Paper long abstract:
In a setting where Deaf and hearing employees working together to produce television content, this study highlights the intersections of multiple visions of video meeting technologies. Like most technological innovations, video meeting technology has its own rhetoric founded on working towards a better future. This future is a 'virtual reality' of mediated meetings that are indistinguishable from face-to-face meetings. When it comes to communication between deaf and hearing, visions of the future created by technological innovators, shift to focus more on 'enabling' flawless communication across language and cultural barriers. Visions of the future for these types of video meetings focus on creating equality for a 'disabled deaf' through increased access to information and communication alternatives. This contrasts slightly with how Deaf employees' express their video meeting needs and the moral concepts they invoke.
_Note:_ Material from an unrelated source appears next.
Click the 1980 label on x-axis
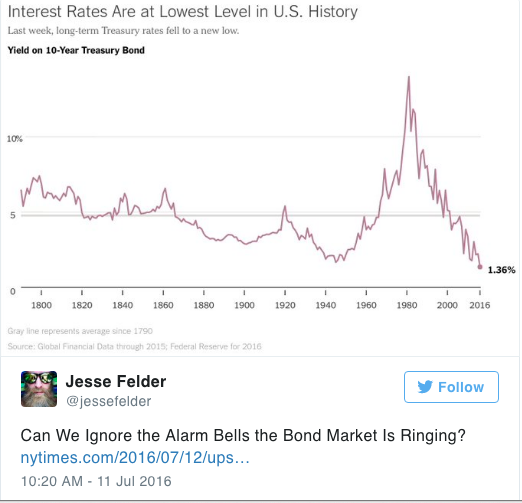522x503 pixels. point(407,305)
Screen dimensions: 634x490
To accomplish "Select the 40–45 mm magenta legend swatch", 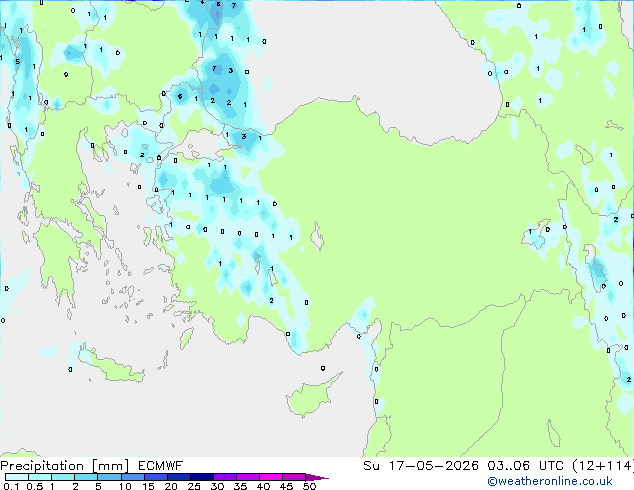I will (271, 477).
These underlying moralities of these visions emerge in the ways hearing employees talk about their deaf colleagues' needs and especially through how they summon up notions of deafness and tie them to the morally powerful concepts of empowerment and discrimination.
These different moral views are situated within a state-run and funded, centralised organisation with its own moral ontology (at times, shared by its employees - deaf, hearing and translators alike). On occasions when individual and organisational agendas collide, there is potential for employees to manipulate and strategically employ the moral discourse and rhetorics of future visions of video meetings to influence policy and procurement processes in interesting and arguably, unintended ways.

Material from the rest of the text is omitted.